Covered bonds originated in Europe centuries ago. Only recently did they begin to appear in the United States. They were brought to the forefront by former secretary of the treasury Henry Paulson. These instruments offered a more secure method for investors and distributors to enter a liquid debt market. The introduction of the product occurred during the credit crises and has the structure to avoid many of the pitfalls of collateralized debt obligations.

What separates covered bonds from other debt derivatives is the recourse that investors have in case of default. Unlike the typical collateral debt obligation, where the investor can lose his or her entire investment should the pool of debt instruments go into default, the investor has recourse against the issuer or the organization the issuer is affiliated with, as well as the covered pool itself.
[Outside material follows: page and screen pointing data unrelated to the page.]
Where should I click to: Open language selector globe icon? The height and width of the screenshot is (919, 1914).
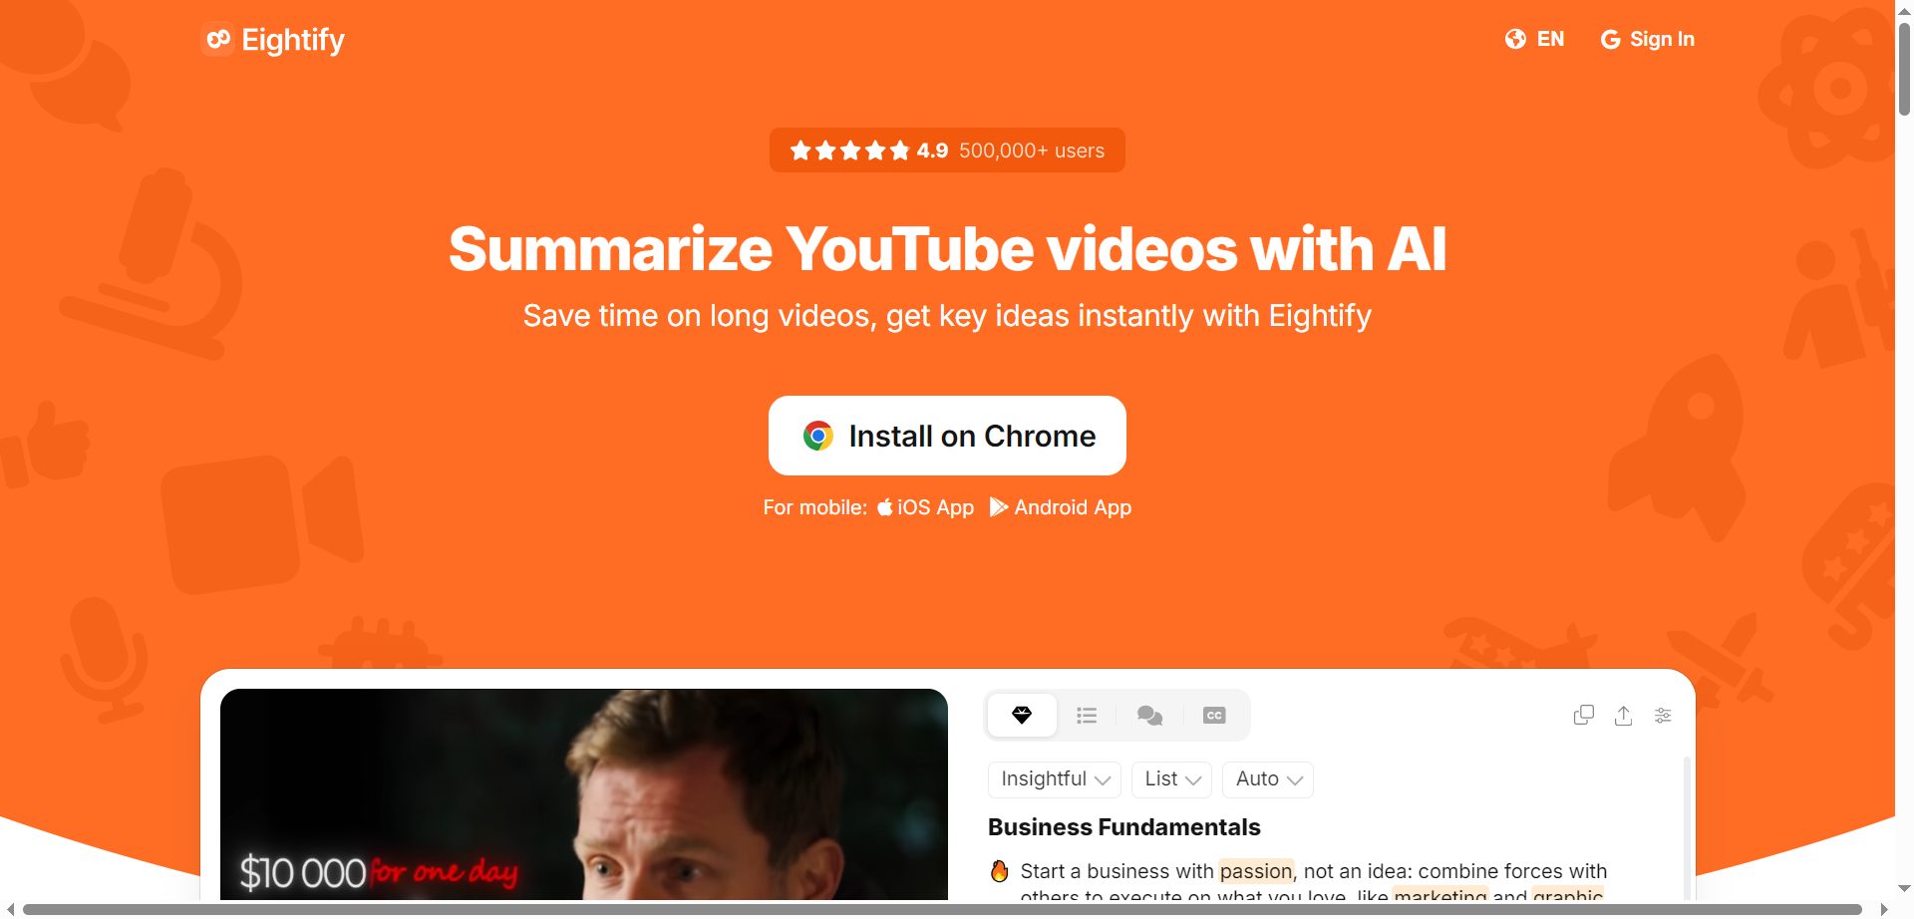tap(1515, 39)
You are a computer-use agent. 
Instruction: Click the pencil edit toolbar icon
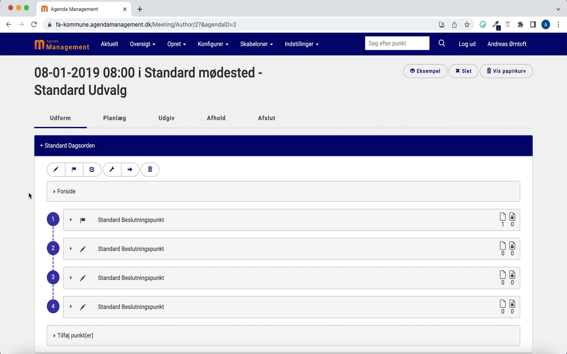point(56,169)
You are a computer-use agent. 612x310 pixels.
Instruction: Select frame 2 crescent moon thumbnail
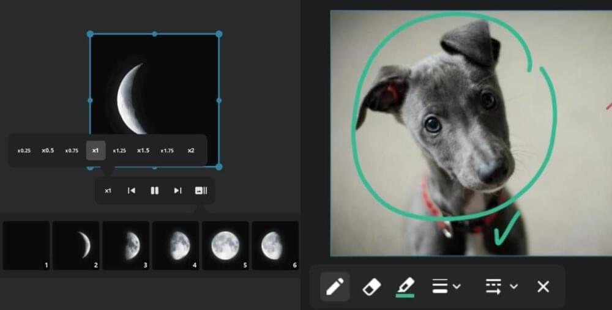[76, 245]
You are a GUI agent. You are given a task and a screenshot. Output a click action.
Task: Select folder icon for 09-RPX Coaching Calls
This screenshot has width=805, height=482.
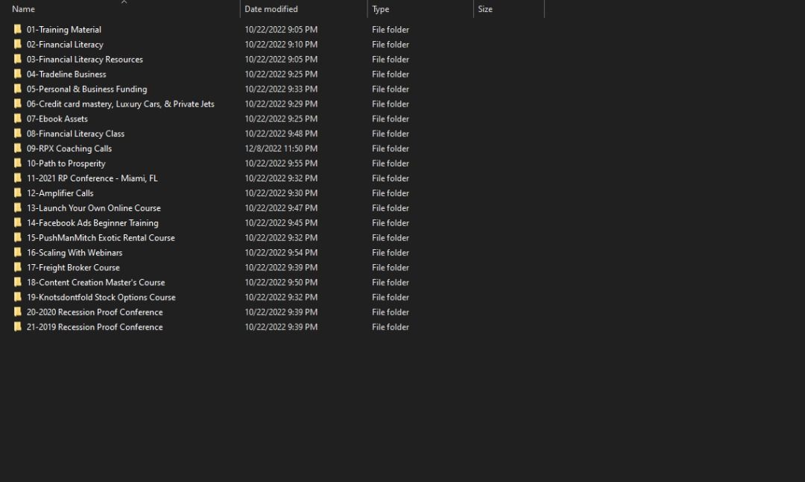pyautogui.click(x=18, y=148)
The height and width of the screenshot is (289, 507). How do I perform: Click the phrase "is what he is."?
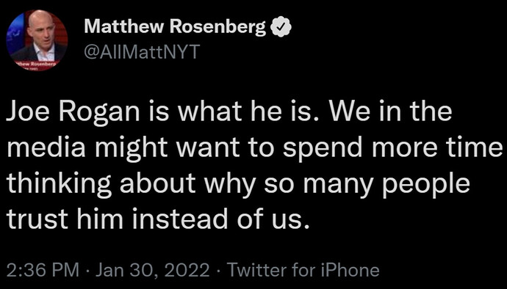pyautogui.click(x=233, y=111)
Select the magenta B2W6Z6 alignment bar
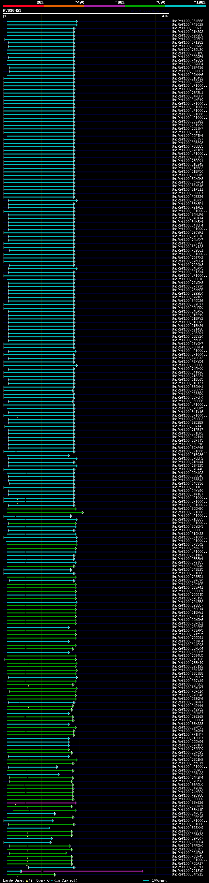This screenshot has height=883, width=209. point(42,803)
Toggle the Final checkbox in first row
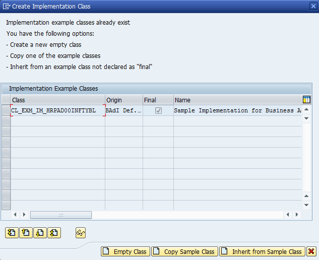This screenshot has width=319, height=260. click(x=158, y=110)

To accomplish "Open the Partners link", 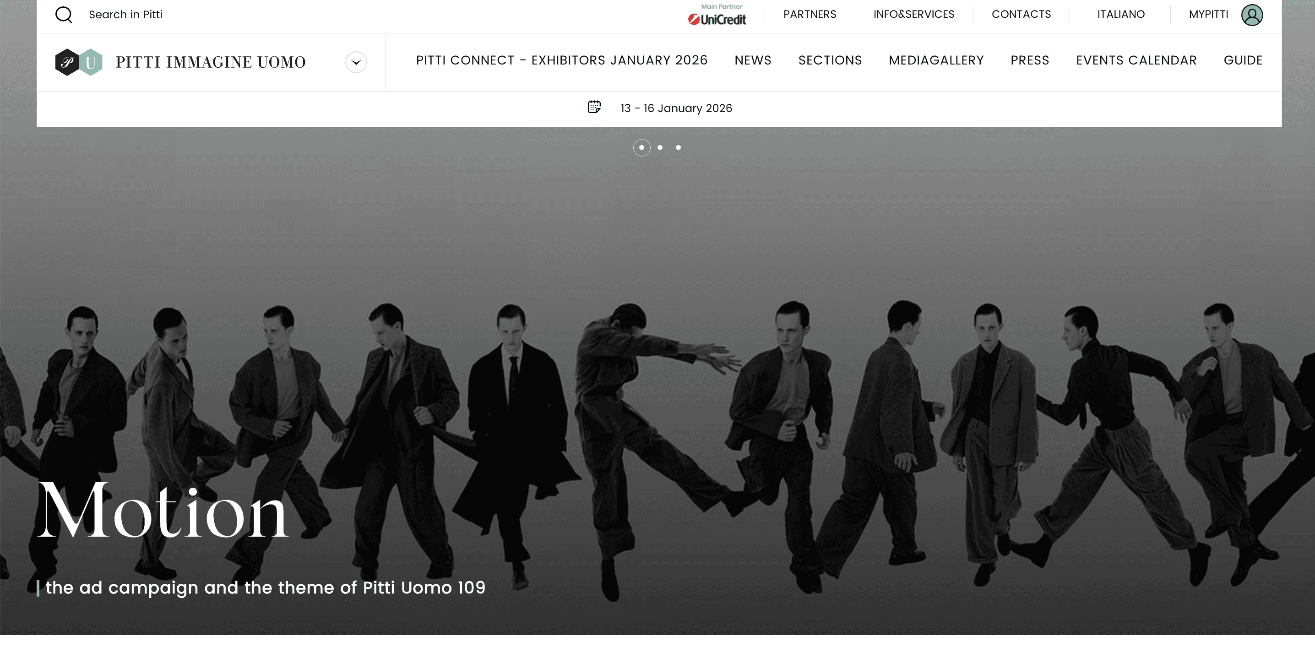I will tap(810, 14).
The assets that make up the pool are segregated from the issuer’s other assets. The issuer cannot use these assets for any purpose other than to support the covered bonds. Because the assets are locked in, investors can examine the quality of the assets to determine value and risk.

Another difference between covered bonds and CDOs is that covered bonds remain on the issuer’s or distributor’s books and are not sold off to another entity, as is the case with CDOs. The lender issuer of CDOs sells the pools to a special purpose vehicle, which in turn issues shares against the pool. Therefore any malady that befalls the pools also affects the issuing party.

In addition to Europe and the United States, New Zealand and Australia are in the midst of offering these instruments. The product trades in an over-the-counter environment with several institutions creating it. Transactions are settled between parties through correspondent banks.